On today’s date in 1860, the Province of Canada awarded Hugh Allan’s Allan Shipping Line the weekly Royal Mail Ship service contract from Liverpool, England.
Before the mid-19th century, there was no simple way for Canada’s recent immigrants to communicate with family and friends back home. Before Allan (and his fellow shipping magnate Samuel Cunard), all transatlantic mail services depended on slow and irregular sailing ships with few post offices available. For most immigrants, living in Canada meant leaving your family behind; however, by 1856, Allan had established a transatlantic mail route between Canada and Britain.
Born in Scotland in 1810, Allan immigrated to Canada in 1826 and settled in Montréal, where he found a job as a clerk in a commercial goods business. Ten years later, backed by family funding, he bought steamships and sailing ships to expand the company’s merchant fleet. After some contract disputes, Allan persuaded the pre-Canadian government to finance the transatlantic lines linking Montréal and Britain.
Finally, in 1860, arrangements were made with Allan for his steamers to transport mail between Europe and Canada. Mail clerks accompanied the mails and sorted the letters on board, and six marine mail clerks were appointed on a recommendation from the postmaster general.
In 1887, correspondence sorting by marine mail officers aboard mail steamers between the Province of Canada and the United Kingdom was discontinued, and the post office’s ocean mail service component was disbanded, after which point the mail was prepared before it was loaded aboard the ship.
2004 ALLAN & CUNARD STAMPS
In 2004, Canada Post featured Allan and Cunard on a se-tenant pair of 49-cent commemorative stamps (Scott #2042a) honouring the duo who introduced a transatlantic mail service with their ocean-going steam vessels.

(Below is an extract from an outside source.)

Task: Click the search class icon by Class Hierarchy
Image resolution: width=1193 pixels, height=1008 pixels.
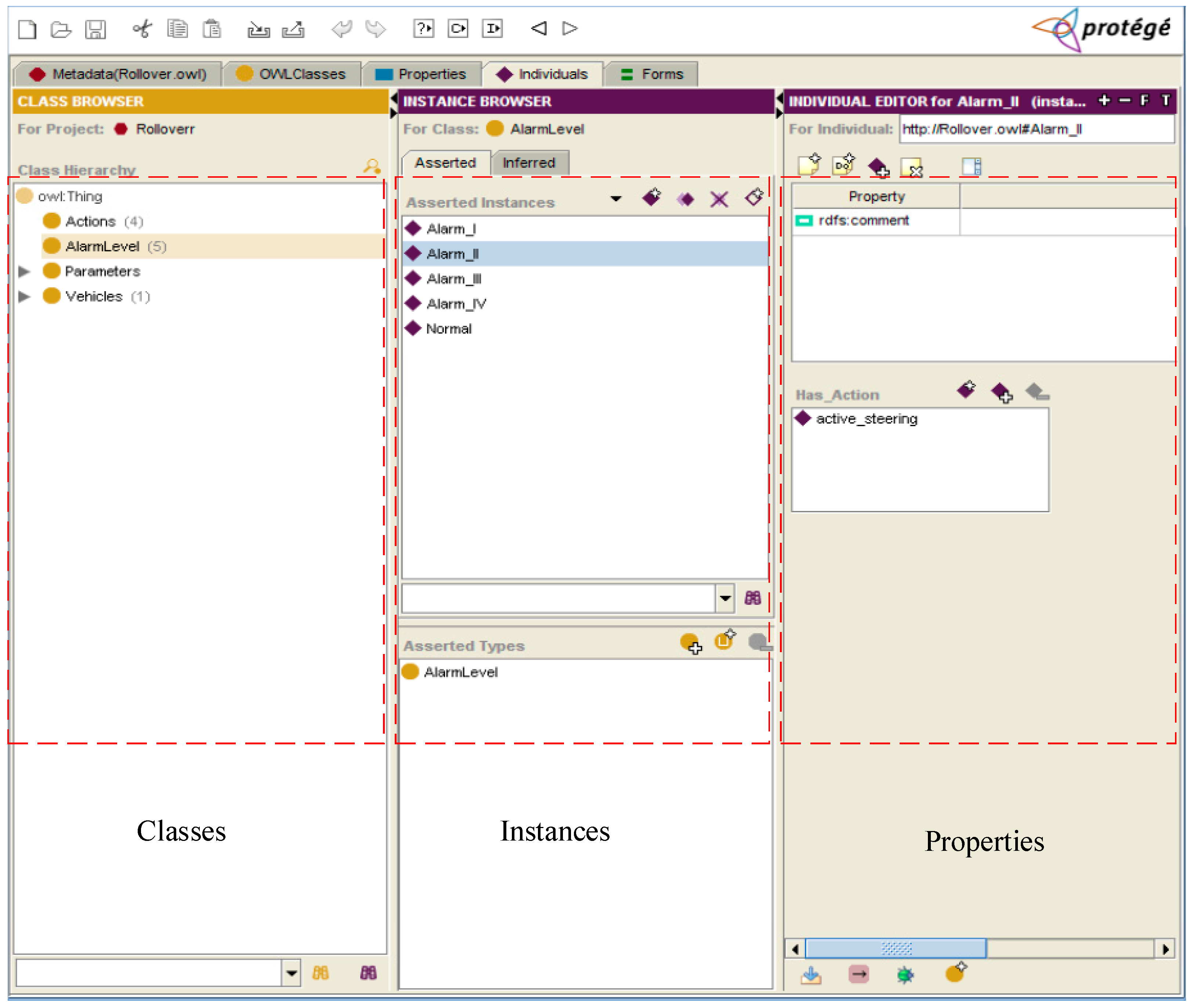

The stamps were released as part of Canada Post’s “Pioneers of Transatlantic Mail Service” issue. Printed by the Lowe-Martin Group on Tullis Russell Coatings coated paper using five-colour lithography and two varnishes, the Cunard stamp (SC #2041) has general tagging along each side. An official first-day cover was also cancelled in Halifax.
19TH-CENTURY MILESTONE
Created by designers Dennis Page and Oliver Hill and illustrator Bonnie Ross, the stamp celebrates the 19th-century milestone of fast and consistent trans-Atlantic postal service by depicting the increasing volume of mail that began to cross the Atlantic by steamship at this time.
Photographs of actual letters from these trips fill the lower portion of the frame. Cunard’s portrait is illustrated in the popular formalized period style alongside an image of Britannia on the rough Atlantic seas. The cancellation mark represents the date of the arrival of Cunard’s Britannia in Halifax in 1840.